Your debut novel, So Let Them Burn, is out now! If you could only describe it in five words, what would they be?
“Colonialism is bad for everyone.” No, wait. “Being the Chosen One sucks.” Oh, no, wait: “Kiss girls and ride dragons.” Nailed it.
What can readers expect?
So Let Them Burn is a story about what happens when some very young people do some very world-changing things before they even have any sense of who they are. It was my attempt to write people like me—Black girls from an island nation—into the kinds of epic fantasies I loved, with dragons and Chosen Ones and magic and snarky gods. It was also my attempt to answer the question of how a country moves on after the revolution, and what moving on even looks like for people on all sides of the conflict. So readers can expect some laughter, some heavy themes, a ton of dragons, and one heck of an ending.
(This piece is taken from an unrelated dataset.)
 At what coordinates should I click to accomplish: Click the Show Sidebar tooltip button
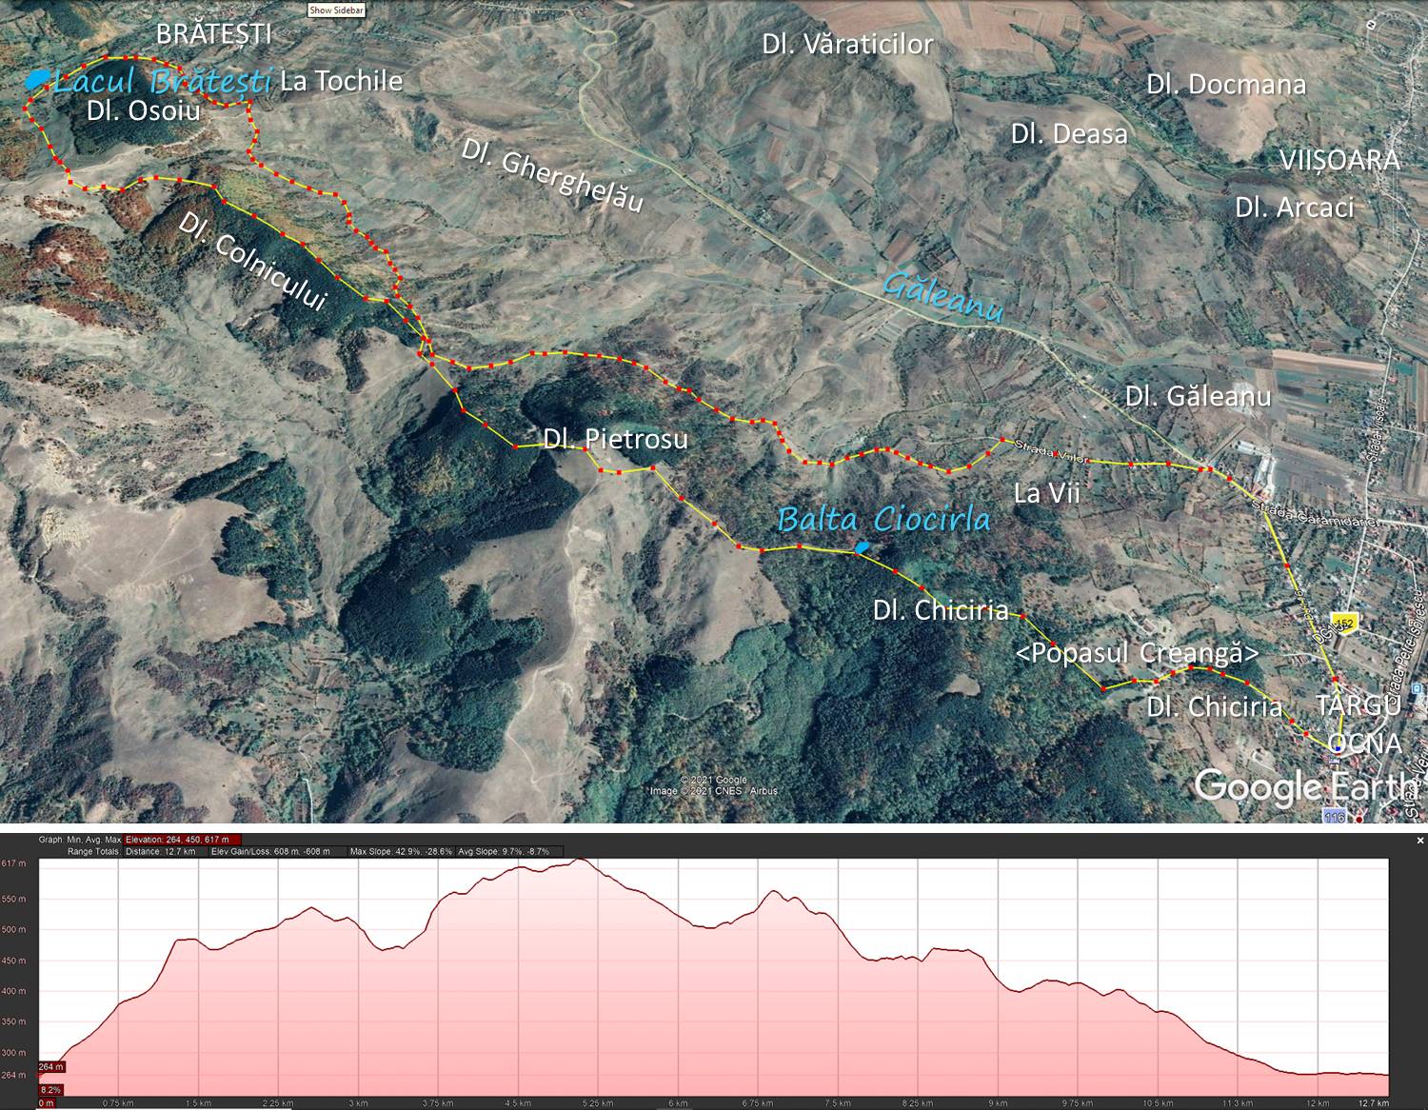pos(336,10)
Where did the inspiration for So Let Them Burn come from?
I’ve always loved dragons from Eragon to Patricia C. Wrede, and Havemercy by Jaida Jones and Dani Bennett put the initial concept of giant metal dragons in my head. But the story as it is now was inspired by a combination of Pacific Rim and Zendaya’s 2018 Met Gala outfit. After the Met Gala, there were so much fanart and fan edits featuring Zendaya as Joan of Arc, but the one that stuck with me the most was one by Boss Logic. In it, she’s holding swords and standing on the head of a dragon. I looked at it and I found myself thinking, “What if this had already happened? What if Joan had survived, and the gods still wouldn’t leave her alone? …and what if they were fighting dragons with giant metal dragons they’d built themselves?”
Were there any moments or characters you really enjoyed writing or exploring?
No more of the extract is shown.